Data lines:
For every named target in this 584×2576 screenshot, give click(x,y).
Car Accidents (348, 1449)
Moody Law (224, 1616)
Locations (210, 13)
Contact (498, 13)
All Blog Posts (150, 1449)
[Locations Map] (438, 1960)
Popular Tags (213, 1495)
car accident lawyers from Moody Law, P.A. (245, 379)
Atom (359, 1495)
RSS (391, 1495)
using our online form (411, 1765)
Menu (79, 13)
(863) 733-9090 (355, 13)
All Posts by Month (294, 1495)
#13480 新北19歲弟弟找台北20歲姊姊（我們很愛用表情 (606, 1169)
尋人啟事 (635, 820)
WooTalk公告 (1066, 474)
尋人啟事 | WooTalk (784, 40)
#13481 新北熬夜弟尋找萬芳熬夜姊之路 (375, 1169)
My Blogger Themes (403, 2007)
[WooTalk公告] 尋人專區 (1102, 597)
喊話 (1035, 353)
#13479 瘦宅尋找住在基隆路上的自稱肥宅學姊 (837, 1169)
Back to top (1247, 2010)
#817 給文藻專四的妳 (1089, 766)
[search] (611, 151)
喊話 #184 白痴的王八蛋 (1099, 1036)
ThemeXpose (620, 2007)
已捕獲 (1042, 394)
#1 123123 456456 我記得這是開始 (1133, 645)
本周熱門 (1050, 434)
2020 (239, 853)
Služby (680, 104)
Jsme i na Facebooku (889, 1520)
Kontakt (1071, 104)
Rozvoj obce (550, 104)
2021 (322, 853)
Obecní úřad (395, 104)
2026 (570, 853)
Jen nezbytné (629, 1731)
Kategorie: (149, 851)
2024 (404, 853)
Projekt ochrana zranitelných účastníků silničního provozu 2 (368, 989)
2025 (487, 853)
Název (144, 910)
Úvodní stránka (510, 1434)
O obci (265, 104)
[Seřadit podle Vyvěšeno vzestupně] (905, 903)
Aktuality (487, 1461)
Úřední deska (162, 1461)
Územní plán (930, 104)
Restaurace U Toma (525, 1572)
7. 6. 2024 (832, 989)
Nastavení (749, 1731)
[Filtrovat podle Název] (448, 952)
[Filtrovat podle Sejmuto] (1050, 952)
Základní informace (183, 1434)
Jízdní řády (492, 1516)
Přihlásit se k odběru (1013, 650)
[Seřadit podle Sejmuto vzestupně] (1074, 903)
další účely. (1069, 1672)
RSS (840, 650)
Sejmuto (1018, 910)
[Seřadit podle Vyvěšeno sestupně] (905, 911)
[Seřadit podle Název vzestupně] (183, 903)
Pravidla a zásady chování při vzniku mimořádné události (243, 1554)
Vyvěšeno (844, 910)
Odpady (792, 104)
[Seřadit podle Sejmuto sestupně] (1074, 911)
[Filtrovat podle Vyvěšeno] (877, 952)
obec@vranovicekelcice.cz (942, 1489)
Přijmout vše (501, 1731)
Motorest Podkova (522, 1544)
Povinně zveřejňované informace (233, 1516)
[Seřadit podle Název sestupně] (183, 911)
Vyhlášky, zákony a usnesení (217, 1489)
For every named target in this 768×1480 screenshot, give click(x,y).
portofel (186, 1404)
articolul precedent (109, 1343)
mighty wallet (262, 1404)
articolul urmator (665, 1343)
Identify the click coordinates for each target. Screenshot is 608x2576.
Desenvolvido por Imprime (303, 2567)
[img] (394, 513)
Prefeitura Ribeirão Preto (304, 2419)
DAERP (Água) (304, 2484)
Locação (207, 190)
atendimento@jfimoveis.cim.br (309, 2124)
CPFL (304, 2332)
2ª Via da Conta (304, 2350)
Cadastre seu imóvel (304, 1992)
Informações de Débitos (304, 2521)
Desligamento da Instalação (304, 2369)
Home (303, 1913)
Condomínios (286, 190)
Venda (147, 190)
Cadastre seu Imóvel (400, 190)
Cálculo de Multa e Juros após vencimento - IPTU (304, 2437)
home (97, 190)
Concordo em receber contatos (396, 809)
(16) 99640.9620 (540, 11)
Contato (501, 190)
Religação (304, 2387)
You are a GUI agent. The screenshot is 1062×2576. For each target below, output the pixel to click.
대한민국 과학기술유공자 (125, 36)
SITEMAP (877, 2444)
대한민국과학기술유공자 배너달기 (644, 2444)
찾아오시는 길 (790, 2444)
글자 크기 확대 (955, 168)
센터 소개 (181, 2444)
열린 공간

Work to complete: Edit the listing so that every "Back to top" becomes "Return to top", and keep all other lines and characters the same.

Expected output:
For every named target in this 584×2576 screenshot, give click(x,y).
Car Accidents (348, 1449)
Moody Law (224, 1616)
Locations (210, 13)
Contact (498, 13)
All Blog Posts (150, 1449)
[Locations Map] (438, 1960)
Popular Tags (213, 1495)
car accident lawyers from Moody Law, P.A. (245, 379)
Atom (359, 1495)
RSS (391, 1495)
using our online form (411, 1765)
Menu (79, 13)
(863) 733-9090 (355, 13)
All Posts by Month (294, 1495)
#13480 新北19歲弟弟找台北20歲姊姊（我們很愛用表情 (606, 1169)
尋人啟事 (635, 820)
WooTalk公告 (1066, 474)
尋人啟事 | WooTalk (784, 40)
#13481 新北熬夜弟尋找萬芳熬夜姊之路 (375, 1169)
My Blogger Themes (403, 2007)
[WooTalk公告] 尋人專區 (1102, 597)
喊話 (1035, 353)
#13479 瘦宅尋找住在基隆路上的自稱肥宅學姊 (837, 1169)
Return to top (1247, 2010)
#817 給文藻專四的妳 (1089, 766)
[search] (611, 151)
喊話 #184 白痴的王八蛋 (1099, 1036)
ThemeXpose (620, 2007)
已捕獲 (1042, 394)
#1 123123 456456 我記得這是開始 (1133, 645)
本周熱門 (1050, 434)
2020 (239, 853)
Služby (680, 104)
Jsme i na Facebooku (889, 1520)
Kontakt (1071, 104)
Rozvoj obce (550, 104)
2021 (322, 853)
Obecní úřad (395, 104)
2026 (570, 853)
Jen nezbytné (629, 1731)
Kategorie: (149, 851)
2024 (404, 853)
Projekt ochrana zranitelných účastníků silničního provozu 2 (368, 989)
2025 (487, 853)
Název (144, 910)
Úvodní stránka (510, 1434)
O obci (265, 104)
[Seřadit podle Vyvěšeno vzestupně] (905, 903)
Aktuality (487, 1461)
Úřední deska (162, 1461)
Územní plán (930, 104)
Restaurace U Toma (525, 1572)
7. 6. 2024 (832, 989)
Nastavení (749, 1731)
[Filtrovat podle Název] (448, 952)
[Filtrovat podle Sejmuto] (1050, 952)
Základní informace (183, 1434)
Jízdní řády (492, 1516)
Přihlásit se k odběru (1013, 650)
[Seřadit podle Sejmuto vzestupně] (1074, 903)
další účely. (1069, 1672)
RSS (840, 650)
Sejmuto (1018, 910)
[Seřadit podle Vyvěšeno sestupně] (905, 911)
[Seřadit podle Název vzestupně] (183, 903)
Pravidla a zásady chování při vzniku mimořádné události (243, 1554)
Vyvěšeno (844, 910)
Odpady (792, 104)
[Seřadit podle Sejmuto sestupně] (1074, 911)
[Filtrovat podle Vyvěšeno] (877, 952)
obec@vranovicekelcice.cz (942, 1489)
Přijmout vše (501, 1731)
Motorest Podkova (522, 1544)
Povinně zveřejňované informace (233, 1516)
[Seřadit podle Název sestupně] (183, 911)
Vyhlášky, zákony a usnesení (217, 1489)
For every named target in this 768×1480 screenshot, give click(x,y).
portofel (186, 1404)
articolul precedent (109, 1343)
mighty wallet (262, 1404)
articolul urmator (665, 1343)
Identify the click coordinates for each target. Screenshot is 608x2576.
Desenvolvido por Imprime (303, 2567)
[img] (394, 513)
Prefeitura Ribeirão Preto (304, 2419)
DAERP (Água) (304, 2484)
Locação (207, 190)
atendimento@jfimoveis.cim.br (309, 2124)
CPFL (304, 2332)
2ª Via da Conta (304, 2350)
Cadastre seu imóvel (304, 1992)
Informações de Débitos (304, 2521)
Desligamento da Instalação (304, 2369)
Home (303, 1913)
Condomínios (286, 190)
Venda (147, 190)
Cadastre seu Imóvel (400, 190)
Cálculo de Multa e Juros após vencimento - IPTU (304, 2437)
home (97, 190)
Concordo em receber contatos (396, 809)
(16) 99640.9620 (540, 11)
Contato (501, 190)
Religação (304, 2387)
You are a GUI agent. The screenshot is 1062×2576. For each target below, output the pixel to click.
대한민국 과학기술유공자 (125, 36)
SITEMAP (877, 2444)
대한민국과학기술유공자 배너달기 (644, 2444)
찾아오시는 길 (790, 2444)
글자 크기 확대 (955, 168)
센터 소개 (181, 2444)
열린 공간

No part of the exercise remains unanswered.